Painting a picture of autism is no easy task.
Ask families familiar with the disorder, and they'll tell you no two cases are alike. Ask a doctor and the picture gets no clearer.
Suffice to say that autism is a range of disorders, most of which have some effect on an individual's communication and social skills.
Science generally accepts autism as being caused by abnormalities in brain structure or function. While about 40 percent of those with autism may have an intellectual disability, many autistic individuals are highly intelligent and cope with an array of sensory, hearing or vision problems. Others who fall at the less extreme end of the autism spectrum have successful lives and careers.
At the more extreme end of the spectrum, a tendency toward bizarre repetitive behaviors like hand flapping or rocking, or compulsive arranging of objects in rows or piles also is common. Certain ritualistic personal grooming, cleaning or eating habits also are frequently present.
Others with autism are most greatly affected through their inability to sense emotions or read social cues like a smile or frown. In some cases, those with autism may be affected by extreme sensitivity to touch. But others may exhibit extreme tolerance to pain, heat or cold, as was the case with Robert Wood Jr., an 8-year-old who was missing for five days in a Hanover County Civil War battlefield in October.

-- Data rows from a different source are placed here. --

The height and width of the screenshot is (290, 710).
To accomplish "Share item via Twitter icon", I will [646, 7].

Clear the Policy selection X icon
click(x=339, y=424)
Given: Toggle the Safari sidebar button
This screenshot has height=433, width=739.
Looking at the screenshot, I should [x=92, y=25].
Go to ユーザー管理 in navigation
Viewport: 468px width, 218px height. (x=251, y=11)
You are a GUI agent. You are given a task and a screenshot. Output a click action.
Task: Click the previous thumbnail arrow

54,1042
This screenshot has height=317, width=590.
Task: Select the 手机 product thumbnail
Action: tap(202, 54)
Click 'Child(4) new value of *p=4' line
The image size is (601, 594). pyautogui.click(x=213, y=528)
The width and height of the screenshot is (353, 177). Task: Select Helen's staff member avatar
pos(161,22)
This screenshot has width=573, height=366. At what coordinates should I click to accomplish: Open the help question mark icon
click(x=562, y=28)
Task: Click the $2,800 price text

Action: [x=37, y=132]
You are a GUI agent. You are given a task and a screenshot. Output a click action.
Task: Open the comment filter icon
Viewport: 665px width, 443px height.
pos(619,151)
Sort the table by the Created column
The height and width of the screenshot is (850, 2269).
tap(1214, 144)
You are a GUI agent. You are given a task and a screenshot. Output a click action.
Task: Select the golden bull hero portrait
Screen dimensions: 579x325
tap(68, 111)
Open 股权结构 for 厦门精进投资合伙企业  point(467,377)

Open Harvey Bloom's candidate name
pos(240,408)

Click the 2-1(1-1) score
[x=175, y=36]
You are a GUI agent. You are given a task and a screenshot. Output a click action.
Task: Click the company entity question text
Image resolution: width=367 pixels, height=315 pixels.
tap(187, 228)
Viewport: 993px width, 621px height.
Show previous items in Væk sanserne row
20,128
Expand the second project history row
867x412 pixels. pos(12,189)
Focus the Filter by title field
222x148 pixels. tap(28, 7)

Perhaps most disturbing of all behaviors associated with autism spectrum disorder, and one seen in as many as 30 percent of all autism cases, is a tendency toward self-injury like eye poking or violent head banging.
Autism's prevalence gives urgency to concerns about public awareness and understanding of the disorder. And it gives urgency to a larger concern over what will happen to these children as they grow into adulthood — and their parents grow old and eventually die.
In the United States, as many as 1 in 80 children have an autism spectrum disorder, according to the Centers for Disease Control and Prevention. In 2010, a Virginia Department of Education survey found 11,703 diagnosed cases in Virginia schools, a number up from just 1,521 in 1998.
Complicating matters further, somewhere between 30 percent and 50 percent of people with autism also have an intellectual disability. Often, the associated tic-like behaviors that come with autism spectrum disorder take on a far more painful and disruptive specter when dealing with someone with limited IQ or whose autism is severe enough that he is almost locked inside himself, nonverbal or pained by outside stimulus or touch.